_Your objective_. The lines to find are those in the entries that hold the word "width"; copy every one of them.

_Provided data_.
▬▬▬

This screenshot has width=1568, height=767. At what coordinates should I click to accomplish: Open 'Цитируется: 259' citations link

▬▬▬

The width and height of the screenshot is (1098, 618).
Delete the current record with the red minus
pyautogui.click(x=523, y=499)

▬▬▬

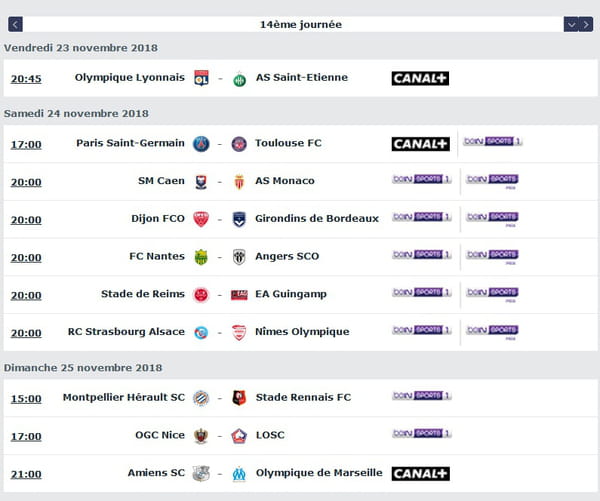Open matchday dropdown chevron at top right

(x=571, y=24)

▬▬▬

_Solution to this exercise_.
This screenshot has width=1568, height=767. At what coordinates should I click to accomplish: Open 'Цитируется: 259' citations link
The width and height of the screenshot is (1098, 618).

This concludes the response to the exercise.